她跑出了好遠,一直到暗室附近才停下,不知裡面的瘋女人是不是睡着,還是死了,聽到她來也沒有一點反應。
赫連玉擦去眼淚,帶着一絲報複,朝着暗室裡面叫道:“我再也不要得到他的寵愛,我要殺了他!”
裡面驚惶的女聲終于響起,“殺了誰?你要殺了誰?”
赫連玉淚水未幹,報複笑起,“殺了君頤!我要殺了他!”
“你為何突然要殺了他?”屋中女人問道。
“因為我得不到他,他還屢次三番地羞辱我,我為了活下去,必須殺了他!”往日所有的眷戀與愛慕,終究都化為了報複與恨意。
“怎麼你想阻攔嗎?”赫連玉挑釁問道,她早就覺得屋中的瘋女人似乎也對君頤有種執着的感情。
許久,屋中慕容婼道:“我不會阻攔你,但是你放我出去好不好?裡面又冷又黑,還有老鼠,我真的好害怕!我不想再被關在這裡了,你放我出去吧!”
聽見裡面傳來的斷斷續續凄厲哭聲,慕容婼動了恻隐之心,猶豫着問道:“我怎麼才能将你放出去,這兒根本就沒有門。
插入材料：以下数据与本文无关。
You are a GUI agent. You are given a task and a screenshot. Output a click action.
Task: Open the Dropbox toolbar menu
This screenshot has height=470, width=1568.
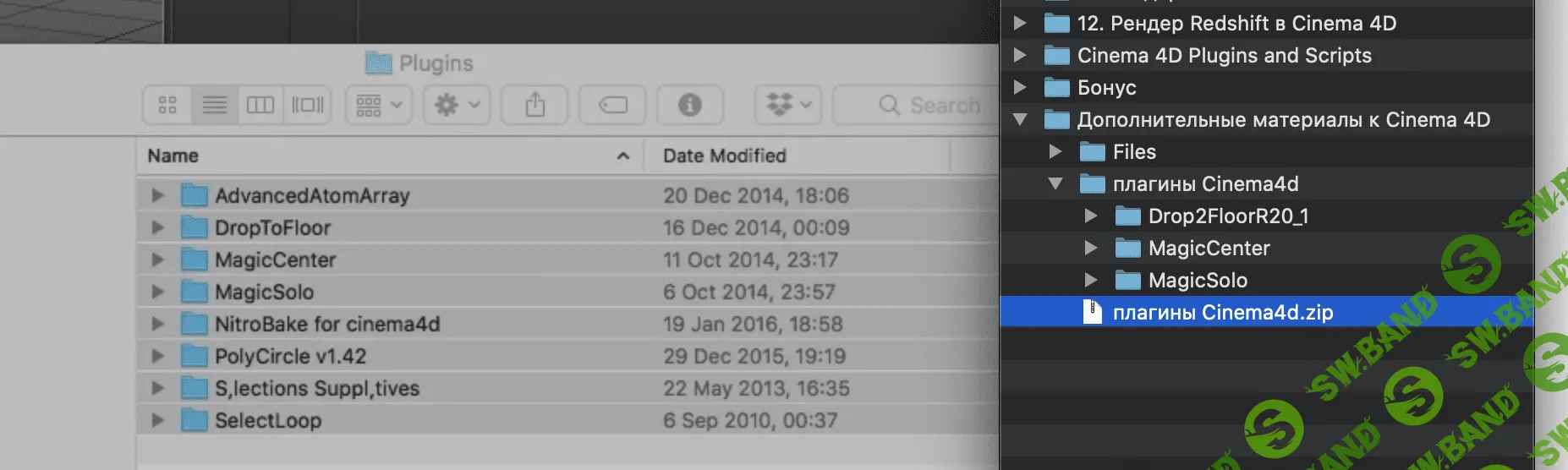pyautogui.click(x=787, y=105)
”
慕容婼聽她願意救自己出去,就趕緊道:“這兒是沒有門,但是有地道。你隻要去地道把外面的機關打開,就能放我出去了。”
赫連玉準備答應之前,忽然問道:“他們為什麼會把你關在這裡?是不是因為你犯了什麼錯?”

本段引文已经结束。